Besides, there are many and complex mechanisms of bioactive hydrogels towards the repair of SCI. As discussed in 2.1.1, there are four common mechanisms mentioned in the section, and the action mechanisms of bioactive hydrogels for repairing SCI are also complex, and in some cases, multiple actions are responsible for SCI repair. Without fully clear understanding these mechanisms, it is hard to apply hydrogels for clinical trials really.

Conclusion and perspectives

In summary, we presented a comprehensive review on the design, synthesis, functional regulation of bioactive hydrogels for repairing SCI. Based on the above introductions and discussions, several key conclusions are given. Firstly, the development of materials science and nanotechnology provided good opportunities for the SCI repair studies. Various biomaterials are widely utilized for the preliminary and pre-clinical studies of SCI repairing, in which bioactive hydrogels showed some advantages such as 3D porous structure, high biocompatibility, injectability, easy operation, and similar properties to ECM. Secondly, bioactive hydrogels can be fabricated through chemical and physical cross-linking of various biomolecules, including DNA, proteins, peptides, biomass polysaccharides, and other types of biopolymers. These natural and synthetic biomolecules provided potential bioactivity and biofunctions for the synthesized hydrogels for repairing SCI. In addition, the loading of NSCs, drugs, GFs, and molecular active factors into hydrogels promoted the multi-functions of the composite hydrogels, further improving the repair efficiency of injected hydrogels in SCI sites. Thirdly, we demonstrated various methods for regulating the biological properties of bioactive hydrogels, such as the cell biocompatibility, self-healing, antibacterial, bio-adhesion, biodegradation, and others, which played crucial roles in promoting the neuroregeneration in the SCI sites and mediating the recovery of motor function. Finally, in the SCI repair studies, the functions of bioactive hydrogels can be further regulated by introducing drugs/GFs, NPs, stimuli-responsive polymers, 1D materials, and 2D materials. These efforts provided more electrical, optical, thermal, and enzymatic functions or properties for the fabricated bioactive hydrogels, greatly inspiring the SCI repair applications from preliminary to clinical studies.
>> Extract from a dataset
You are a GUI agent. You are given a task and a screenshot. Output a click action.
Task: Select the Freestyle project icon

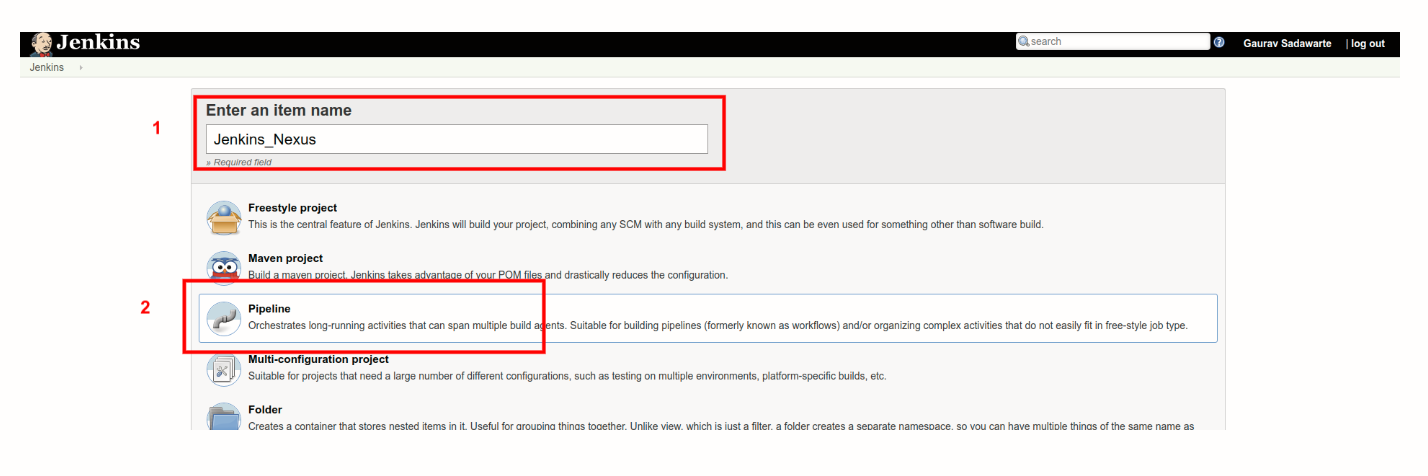click(x=223, y=217)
Bioactive hydrogels have shown great potential for the repair of SCI in the last years, according to the above analysis. Here we would like to provide our viewpoints on the further development on using bioactive hydrogels to treat SCI. First, more efforts should be done to understand the signaling pathways and corresponding repair mechanism by active hydrogels in the processes of SCI repairing. The theoretical studies can guide the design and synthesis of hydrogels with specific properties and functions for SCI. Second, there is challenge on the embedding and differentiation of stem cells in hydrogels, which could be the most effective ways to promote the intrathecal transplantation and neuroregeneration. Therefore, new techniques on the loading of stem cells into hydrogels and the creation of suitable cell proliferation conditions should be developed. Third, in the term of material design, some functional 2D materials, such as black phosphorus, MOFs, COFs, and MXenes could be combined with bioactive hydrogels to provide catalytic, enzymatic, and electrical functions of hydrogels, inducing specific applications in repairing SCI. Fourth, new fabrication techniques, such as 3D and 4D printing, could be developed to fabricate hydrogels with hierarchical structures that similar to natural human spinal cord. Meanwhile, the created hydrogels should maintain good injection ability and flexibility to fill in the injured sites. Fifth, the treatment of SCI with bioactive hydrogels should be combined with advanced therapy techniques, such as the biosensing, bioimaging, and physical diagnostics (for instance MRI and CT), for which functional NPs and molecular imaging agents should be applied. Final, we suggest that it is necessary to develop safe and effective drugs for treating SCI with further clinical trials, as currently nearly all the SCI repairing studies were focusing on pre-clinical studies with traditional drugs and GFs.